====== Available records ======

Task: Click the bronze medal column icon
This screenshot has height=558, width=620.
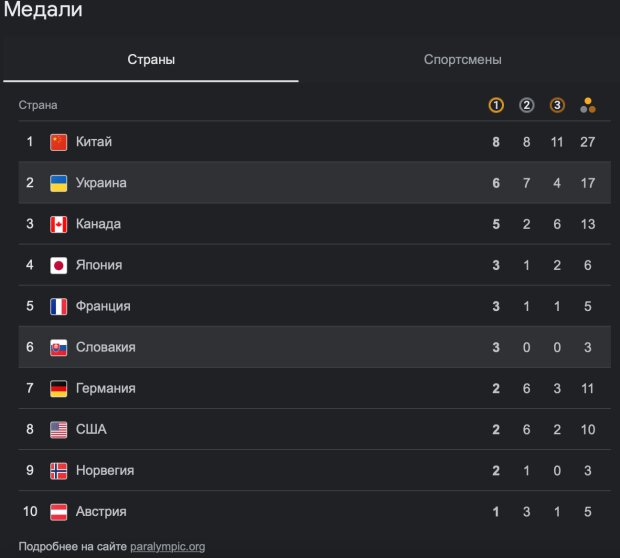Action: (557, 105)
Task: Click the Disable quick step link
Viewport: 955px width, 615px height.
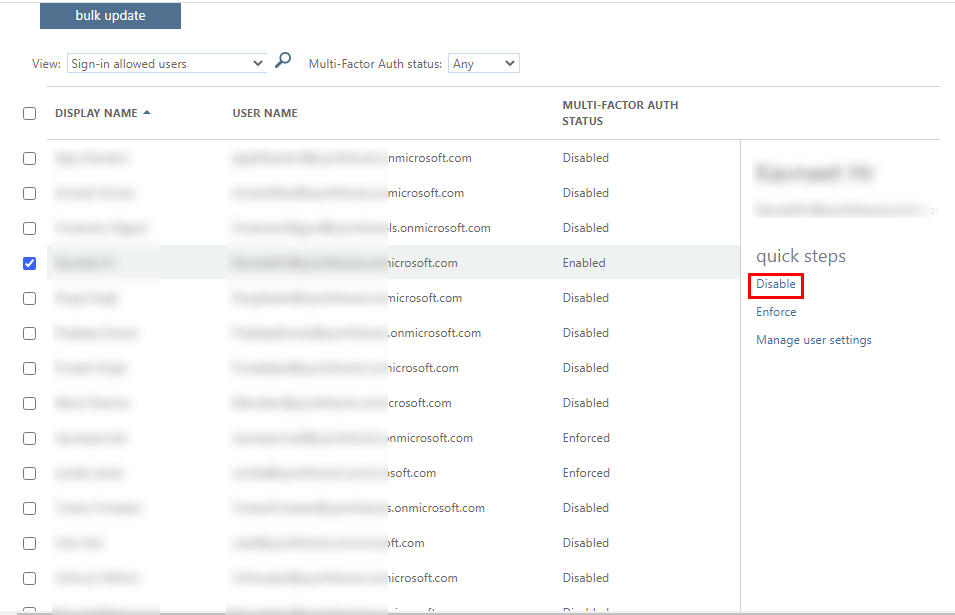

======

- _Exercise description_: In the material above, how many lines have the word "Task"? Give that number and nothing else.

- _Output_: 2